> _WHAT IS REQUIRED_:
Starting at the first line of the entries below, output every line exactly, up to and including the line with "Viewport: 1868px width, 941px height.".

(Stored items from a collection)
::::

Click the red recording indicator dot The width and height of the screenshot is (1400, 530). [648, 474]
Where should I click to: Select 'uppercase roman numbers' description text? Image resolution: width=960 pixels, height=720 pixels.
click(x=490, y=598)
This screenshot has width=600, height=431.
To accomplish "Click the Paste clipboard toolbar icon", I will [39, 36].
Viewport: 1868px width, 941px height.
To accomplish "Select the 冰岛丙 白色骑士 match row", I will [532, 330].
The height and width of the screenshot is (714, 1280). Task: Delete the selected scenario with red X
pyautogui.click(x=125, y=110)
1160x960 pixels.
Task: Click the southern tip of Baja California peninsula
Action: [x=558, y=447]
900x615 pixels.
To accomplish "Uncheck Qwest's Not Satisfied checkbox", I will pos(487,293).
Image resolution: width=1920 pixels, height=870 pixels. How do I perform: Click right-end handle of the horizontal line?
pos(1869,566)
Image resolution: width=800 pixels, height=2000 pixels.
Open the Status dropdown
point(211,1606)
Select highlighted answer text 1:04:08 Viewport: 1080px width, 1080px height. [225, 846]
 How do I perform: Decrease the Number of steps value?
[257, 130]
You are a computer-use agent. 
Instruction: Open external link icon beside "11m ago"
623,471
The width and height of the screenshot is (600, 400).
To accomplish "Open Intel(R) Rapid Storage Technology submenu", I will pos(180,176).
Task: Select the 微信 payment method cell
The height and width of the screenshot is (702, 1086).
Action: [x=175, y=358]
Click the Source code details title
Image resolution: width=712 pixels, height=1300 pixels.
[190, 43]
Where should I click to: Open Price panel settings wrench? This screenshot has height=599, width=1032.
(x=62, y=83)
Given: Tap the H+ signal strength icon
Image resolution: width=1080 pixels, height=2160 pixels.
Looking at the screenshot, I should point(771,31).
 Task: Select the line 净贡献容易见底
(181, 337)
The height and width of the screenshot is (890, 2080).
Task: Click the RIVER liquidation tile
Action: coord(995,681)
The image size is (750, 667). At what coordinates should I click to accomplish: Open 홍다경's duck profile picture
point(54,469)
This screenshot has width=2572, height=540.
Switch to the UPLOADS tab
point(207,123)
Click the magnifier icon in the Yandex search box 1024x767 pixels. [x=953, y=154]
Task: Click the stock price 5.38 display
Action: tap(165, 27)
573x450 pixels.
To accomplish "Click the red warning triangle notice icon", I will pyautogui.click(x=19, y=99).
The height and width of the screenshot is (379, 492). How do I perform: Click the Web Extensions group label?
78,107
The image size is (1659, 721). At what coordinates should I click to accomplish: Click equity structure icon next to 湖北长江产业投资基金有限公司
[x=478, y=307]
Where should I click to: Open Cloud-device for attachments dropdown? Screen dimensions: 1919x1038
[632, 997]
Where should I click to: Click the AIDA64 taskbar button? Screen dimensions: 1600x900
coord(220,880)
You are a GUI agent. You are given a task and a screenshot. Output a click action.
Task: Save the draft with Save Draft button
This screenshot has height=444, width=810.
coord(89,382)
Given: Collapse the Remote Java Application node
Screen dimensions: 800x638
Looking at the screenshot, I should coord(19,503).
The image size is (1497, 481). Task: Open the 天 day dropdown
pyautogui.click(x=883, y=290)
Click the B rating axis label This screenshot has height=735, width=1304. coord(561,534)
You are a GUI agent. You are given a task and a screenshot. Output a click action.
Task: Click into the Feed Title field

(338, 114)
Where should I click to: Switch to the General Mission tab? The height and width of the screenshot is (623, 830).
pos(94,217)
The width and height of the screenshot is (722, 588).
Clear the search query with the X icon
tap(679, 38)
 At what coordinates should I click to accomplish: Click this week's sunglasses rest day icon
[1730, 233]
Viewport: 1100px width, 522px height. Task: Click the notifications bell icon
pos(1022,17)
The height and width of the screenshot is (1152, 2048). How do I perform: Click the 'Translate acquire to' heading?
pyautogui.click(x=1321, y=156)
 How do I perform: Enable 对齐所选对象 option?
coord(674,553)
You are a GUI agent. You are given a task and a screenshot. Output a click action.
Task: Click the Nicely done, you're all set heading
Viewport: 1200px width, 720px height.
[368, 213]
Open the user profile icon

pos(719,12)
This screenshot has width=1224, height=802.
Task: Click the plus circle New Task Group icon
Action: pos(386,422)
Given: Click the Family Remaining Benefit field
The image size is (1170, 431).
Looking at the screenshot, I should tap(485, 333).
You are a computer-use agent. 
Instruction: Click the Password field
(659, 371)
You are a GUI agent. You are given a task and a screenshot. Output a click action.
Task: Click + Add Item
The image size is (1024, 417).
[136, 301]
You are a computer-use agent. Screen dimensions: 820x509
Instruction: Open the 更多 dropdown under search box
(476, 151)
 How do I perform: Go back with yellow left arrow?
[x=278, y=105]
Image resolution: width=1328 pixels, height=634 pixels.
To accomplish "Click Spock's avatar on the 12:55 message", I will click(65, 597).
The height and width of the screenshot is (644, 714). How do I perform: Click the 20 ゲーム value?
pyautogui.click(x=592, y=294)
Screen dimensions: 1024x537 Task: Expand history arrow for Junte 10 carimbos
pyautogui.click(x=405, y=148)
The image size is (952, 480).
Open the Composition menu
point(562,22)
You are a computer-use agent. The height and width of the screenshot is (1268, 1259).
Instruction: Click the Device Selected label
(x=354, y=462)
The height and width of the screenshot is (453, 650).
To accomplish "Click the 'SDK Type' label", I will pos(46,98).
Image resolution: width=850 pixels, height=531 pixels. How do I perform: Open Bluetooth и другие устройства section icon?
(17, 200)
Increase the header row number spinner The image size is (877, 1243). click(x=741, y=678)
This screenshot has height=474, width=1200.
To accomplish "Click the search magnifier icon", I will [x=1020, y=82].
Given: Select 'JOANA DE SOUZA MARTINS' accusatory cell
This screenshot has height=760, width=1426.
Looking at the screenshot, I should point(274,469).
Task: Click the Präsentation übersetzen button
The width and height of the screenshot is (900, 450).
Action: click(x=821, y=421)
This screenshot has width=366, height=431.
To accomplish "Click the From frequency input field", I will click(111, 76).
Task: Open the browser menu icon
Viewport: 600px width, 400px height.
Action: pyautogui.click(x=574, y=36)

::::

> _RESPONSE_:
Click the red recording indicator dot The width and height of the screenshot is (1400, 530). [648, 474]
Where should I click to: Select 'uppercase roman numbers' description text? Image resolution: width=960 pixels, height=720 pixels.
click(x=490, y=598)
This screenshot has width=600, height=431.
To accomplish "Click the Paste clipboard toolbar icon", I will [39, 36].
Viewport: 1868px width, 941px height.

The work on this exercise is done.